▶ **Your task**:
The following data has a line with "Viewport: 1440px width, 900px height." and a line with "Screen dimensions: 1200x615". Write out exactly those lines and all the lines between them.

Records from a dataset
------------------------

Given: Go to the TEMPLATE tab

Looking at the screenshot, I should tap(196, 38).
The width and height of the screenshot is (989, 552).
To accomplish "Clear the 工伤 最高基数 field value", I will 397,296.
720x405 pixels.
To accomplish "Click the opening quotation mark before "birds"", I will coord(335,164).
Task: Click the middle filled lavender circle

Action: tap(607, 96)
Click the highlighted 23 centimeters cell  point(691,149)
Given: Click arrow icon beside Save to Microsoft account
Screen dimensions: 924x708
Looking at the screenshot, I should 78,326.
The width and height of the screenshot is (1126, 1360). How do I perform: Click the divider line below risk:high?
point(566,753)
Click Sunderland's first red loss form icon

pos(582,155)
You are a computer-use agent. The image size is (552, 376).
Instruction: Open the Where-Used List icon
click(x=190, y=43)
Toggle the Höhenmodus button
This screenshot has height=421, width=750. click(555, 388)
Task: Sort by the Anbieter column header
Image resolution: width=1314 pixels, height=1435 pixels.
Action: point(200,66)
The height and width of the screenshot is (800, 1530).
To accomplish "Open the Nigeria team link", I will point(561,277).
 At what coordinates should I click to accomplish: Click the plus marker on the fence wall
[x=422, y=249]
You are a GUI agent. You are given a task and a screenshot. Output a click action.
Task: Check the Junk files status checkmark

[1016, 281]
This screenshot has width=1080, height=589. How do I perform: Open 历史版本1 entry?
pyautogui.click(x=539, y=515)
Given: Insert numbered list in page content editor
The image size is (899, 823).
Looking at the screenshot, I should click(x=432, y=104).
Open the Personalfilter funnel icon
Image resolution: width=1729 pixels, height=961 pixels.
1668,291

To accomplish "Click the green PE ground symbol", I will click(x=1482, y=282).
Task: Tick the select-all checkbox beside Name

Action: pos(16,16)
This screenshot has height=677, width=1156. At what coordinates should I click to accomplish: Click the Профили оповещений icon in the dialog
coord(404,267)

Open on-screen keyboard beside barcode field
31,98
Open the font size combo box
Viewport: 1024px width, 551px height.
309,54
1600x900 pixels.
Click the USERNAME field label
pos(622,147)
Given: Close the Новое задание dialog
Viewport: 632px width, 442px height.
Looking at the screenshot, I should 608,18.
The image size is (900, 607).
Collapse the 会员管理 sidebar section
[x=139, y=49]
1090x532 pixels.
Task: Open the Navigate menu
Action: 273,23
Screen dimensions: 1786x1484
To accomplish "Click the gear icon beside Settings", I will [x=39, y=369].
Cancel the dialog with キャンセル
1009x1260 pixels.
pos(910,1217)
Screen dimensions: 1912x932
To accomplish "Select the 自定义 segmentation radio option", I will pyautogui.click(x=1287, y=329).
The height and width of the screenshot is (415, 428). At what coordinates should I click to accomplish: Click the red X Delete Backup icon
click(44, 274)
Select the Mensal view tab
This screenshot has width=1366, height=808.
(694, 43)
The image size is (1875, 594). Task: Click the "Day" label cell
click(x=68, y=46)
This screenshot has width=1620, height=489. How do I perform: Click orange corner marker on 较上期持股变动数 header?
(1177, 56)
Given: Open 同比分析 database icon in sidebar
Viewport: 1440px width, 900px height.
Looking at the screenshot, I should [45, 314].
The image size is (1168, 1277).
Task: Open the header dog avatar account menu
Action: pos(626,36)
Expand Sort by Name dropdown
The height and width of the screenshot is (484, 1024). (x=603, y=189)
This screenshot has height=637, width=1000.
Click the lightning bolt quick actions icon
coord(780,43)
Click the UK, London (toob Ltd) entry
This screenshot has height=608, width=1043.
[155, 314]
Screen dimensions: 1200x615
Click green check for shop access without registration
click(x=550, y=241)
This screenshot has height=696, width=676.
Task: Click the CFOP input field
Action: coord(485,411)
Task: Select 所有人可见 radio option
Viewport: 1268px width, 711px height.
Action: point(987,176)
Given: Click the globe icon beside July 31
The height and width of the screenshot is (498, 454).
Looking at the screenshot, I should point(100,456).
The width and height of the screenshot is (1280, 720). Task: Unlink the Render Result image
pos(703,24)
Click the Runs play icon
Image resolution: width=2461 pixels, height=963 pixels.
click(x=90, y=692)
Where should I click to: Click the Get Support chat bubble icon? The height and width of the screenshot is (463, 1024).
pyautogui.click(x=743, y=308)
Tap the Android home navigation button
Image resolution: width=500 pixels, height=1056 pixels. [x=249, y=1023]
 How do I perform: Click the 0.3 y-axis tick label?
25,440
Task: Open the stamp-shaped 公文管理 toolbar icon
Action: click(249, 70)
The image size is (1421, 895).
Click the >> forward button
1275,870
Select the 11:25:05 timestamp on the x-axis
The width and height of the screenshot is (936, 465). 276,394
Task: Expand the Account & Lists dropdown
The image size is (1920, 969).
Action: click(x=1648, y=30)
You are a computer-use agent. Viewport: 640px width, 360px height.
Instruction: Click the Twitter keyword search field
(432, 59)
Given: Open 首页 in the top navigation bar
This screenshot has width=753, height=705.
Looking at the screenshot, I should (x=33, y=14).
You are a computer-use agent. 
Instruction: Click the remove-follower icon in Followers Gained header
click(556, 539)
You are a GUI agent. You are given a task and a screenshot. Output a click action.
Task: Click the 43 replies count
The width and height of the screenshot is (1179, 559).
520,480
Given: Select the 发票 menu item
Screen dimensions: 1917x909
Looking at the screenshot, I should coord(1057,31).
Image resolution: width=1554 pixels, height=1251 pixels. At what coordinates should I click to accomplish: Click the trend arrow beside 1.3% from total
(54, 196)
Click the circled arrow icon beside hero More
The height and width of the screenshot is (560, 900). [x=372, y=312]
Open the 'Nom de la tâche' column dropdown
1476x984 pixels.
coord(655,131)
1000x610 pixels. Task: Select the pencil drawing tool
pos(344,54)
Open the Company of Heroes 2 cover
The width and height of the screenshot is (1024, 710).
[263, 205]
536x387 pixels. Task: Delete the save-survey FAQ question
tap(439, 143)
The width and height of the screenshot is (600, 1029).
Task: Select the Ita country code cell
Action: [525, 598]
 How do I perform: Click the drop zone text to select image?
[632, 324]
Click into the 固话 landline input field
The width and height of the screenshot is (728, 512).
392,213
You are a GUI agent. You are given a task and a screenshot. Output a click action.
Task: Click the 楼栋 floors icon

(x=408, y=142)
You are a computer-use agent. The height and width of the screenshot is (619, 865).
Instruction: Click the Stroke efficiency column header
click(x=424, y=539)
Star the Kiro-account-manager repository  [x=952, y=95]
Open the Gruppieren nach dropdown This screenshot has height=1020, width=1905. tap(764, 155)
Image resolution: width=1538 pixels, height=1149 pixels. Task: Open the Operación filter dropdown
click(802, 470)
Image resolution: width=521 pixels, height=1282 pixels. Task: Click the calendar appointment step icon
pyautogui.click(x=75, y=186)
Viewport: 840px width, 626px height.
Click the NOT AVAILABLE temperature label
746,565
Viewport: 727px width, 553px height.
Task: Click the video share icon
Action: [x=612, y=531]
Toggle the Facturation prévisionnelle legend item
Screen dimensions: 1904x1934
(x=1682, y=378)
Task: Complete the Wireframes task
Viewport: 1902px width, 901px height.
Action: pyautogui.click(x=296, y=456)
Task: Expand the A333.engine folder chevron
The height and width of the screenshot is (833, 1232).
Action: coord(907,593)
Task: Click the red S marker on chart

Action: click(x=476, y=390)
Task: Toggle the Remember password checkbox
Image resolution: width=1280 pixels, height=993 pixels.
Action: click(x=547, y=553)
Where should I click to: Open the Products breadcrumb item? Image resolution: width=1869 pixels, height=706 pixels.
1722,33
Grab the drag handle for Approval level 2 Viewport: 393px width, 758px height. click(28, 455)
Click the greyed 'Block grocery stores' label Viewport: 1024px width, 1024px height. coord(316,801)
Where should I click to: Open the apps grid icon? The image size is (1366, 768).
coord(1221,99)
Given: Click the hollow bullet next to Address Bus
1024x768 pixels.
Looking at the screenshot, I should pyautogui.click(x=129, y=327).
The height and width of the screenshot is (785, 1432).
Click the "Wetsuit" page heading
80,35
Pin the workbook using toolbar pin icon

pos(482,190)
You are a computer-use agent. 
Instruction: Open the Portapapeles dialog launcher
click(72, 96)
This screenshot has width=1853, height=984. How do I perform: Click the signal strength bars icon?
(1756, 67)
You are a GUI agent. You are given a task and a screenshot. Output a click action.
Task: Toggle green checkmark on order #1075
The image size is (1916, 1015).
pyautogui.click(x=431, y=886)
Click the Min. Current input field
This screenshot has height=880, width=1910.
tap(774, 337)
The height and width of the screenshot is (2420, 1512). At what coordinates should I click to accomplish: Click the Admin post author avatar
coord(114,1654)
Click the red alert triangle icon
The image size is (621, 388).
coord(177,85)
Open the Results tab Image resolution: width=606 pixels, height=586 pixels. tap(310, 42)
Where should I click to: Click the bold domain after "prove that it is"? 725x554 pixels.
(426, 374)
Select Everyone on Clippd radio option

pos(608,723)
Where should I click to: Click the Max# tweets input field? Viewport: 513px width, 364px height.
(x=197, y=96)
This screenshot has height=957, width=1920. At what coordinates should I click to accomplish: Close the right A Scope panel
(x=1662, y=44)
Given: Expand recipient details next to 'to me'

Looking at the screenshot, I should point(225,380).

------------------------

▶ **Response area**:
Viewport: 1440px width, 900px height.
Looking at the screenshot, I should [45, 314].
The image size is (1168, 1277).
Task: Open the header dog avatar account menu
Action: pos(626,36)
Expand Sort by Name dropdown
The height and width of the screenshot is (484, 1024). (x=603, y=189)
This screenshot has height=637, width=1000.
Click the lightning bolt quick actions icon
coord(780,43)
Click the UK, London (toob Ltd) entry
This screenshot has height=608, width=1043.
[155, 314]
Screen dimensions: 1200x615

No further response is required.